As the aforementioned application describes, prior plastic films employed for packaging can have barrier properties improved by the application of a metallic material, such as a coating of aluminum, or by the application of a dielectric material, namely, an oxide of silicon, i.e. SiO or SiO.sub.2.
A variety of techniques have been employed for applying such barrier coatings, including thermal deposition, sputtering, plasma-enhanced chemical vapor deposition (PE-CVD), and electron-beam gun evaporation techniques (EBG).

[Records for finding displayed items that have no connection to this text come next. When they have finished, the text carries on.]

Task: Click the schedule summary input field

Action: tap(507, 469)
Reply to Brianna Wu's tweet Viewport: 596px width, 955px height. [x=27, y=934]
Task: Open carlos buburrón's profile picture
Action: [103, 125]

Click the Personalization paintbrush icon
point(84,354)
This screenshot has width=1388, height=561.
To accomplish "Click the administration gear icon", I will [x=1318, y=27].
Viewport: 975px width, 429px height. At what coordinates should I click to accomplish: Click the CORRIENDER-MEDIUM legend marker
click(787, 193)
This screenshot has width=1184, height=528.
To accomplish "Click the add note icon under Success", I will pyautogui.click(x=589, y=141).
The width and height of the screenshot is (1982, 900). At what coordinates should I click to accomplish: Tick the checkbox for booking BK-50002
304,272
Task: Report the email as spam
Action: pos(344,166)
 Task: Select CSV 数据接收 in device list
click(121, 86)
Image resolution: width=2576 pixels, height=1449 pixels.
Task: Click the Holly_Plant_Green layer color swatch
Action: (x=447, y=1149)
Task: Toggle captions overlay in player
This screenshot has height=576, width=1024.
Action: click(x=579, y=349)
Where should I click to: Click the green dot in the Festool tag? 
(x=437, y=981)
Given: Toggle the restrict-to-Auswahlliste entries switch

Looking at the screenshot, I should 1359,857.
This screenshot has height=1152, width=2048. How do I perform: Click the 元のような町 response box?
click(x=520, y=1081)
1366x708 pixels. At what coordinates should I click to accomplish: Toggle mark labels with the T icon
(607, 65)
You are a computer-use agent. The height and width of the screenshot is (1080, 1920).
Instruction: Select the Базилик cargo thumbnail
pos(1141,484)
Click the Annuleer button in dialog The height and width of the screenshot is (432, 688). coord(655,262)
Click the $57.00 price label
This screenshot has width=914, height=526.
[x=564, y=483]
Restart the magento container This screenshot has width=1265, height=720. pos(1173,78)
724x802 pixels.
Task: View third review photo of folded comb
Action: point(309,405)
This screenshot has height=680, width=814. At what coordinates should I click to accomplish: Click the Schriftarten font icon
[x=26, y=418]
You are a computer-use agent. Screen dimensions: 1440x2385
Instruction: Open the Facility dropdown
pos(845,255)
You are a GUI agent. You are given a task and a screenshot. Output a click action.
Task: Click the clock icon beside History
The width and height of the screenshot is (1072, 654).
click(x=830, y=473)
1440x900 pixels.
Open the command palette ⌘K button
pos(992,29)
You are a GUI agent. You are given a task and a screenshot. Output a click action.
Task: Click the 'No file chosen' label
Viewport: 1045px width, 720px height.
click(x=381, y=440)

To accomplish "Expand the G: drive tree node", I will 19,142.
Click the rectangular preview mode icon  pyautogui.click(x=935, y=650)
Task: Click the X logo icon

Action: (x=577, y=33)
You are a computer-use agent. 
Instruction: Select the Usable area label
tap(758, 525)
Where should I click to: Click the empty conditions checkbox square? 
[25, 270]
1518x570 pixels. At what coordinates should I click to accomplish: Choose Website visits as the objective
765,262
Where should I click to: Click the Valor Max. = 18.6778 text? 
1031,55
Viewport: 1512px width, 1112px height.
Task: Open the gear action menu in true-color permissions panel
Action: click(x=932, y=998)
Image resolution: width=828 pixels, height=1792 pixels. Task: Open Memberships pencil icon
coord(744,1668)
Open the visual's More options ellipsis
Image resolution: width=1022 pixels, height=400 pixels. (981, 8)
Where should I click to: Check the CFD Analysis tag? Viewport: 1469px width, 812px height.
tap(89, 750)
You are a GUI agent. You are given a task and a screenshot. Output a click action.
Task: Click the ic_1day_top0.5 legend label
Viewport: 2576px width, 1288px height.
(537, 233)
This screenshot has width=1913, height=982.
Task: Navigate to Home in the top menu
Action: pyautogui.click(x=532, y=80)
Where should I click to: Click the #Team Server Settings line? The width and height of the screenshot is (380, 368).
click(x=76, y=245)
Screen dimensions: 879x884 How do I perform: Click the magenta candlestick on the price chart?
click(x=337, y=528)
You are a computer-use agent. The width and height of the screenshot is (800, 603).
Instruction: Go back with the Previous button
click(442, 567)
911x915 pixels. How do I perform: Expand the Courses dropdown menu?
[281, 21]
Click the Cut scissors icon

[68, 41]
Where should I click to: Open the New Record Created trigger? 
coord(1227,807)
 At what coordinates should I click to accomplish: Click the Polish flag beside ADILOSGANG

With these earlier barrier layers, the barrier effectiveness appears to depend upon the deposition conditions, the adhesion of the film to the substrate and the compactness of the deposited film. Surprisingly, barrier performance is not significantly affected by a thickness of the deposited film. In other words, once a uniform and substantially continuous coating of the film is applied to establish the barrier, additional thicknesses or an increase in the thickness does not materially improve the barrier effectiveness.
With earlier systems for applying, especially dielectric films like SiO to a plastic film substrate, undesired coloring of the film resulted. More particularly, the application of SiO especially and to some extent SiO.sub.2 resulted in a yellowing of the plastic film as could be measured by absorption in the violet region of the visible light range on the coated film. The yellowing of the plastic film reduced the desirability thereof as a packaging film, in spite of the fact that the dielectric barrier coating did materially improve the resistance of the film to the passage of gasses such as oxygen and vapors such as water vapor therethrough.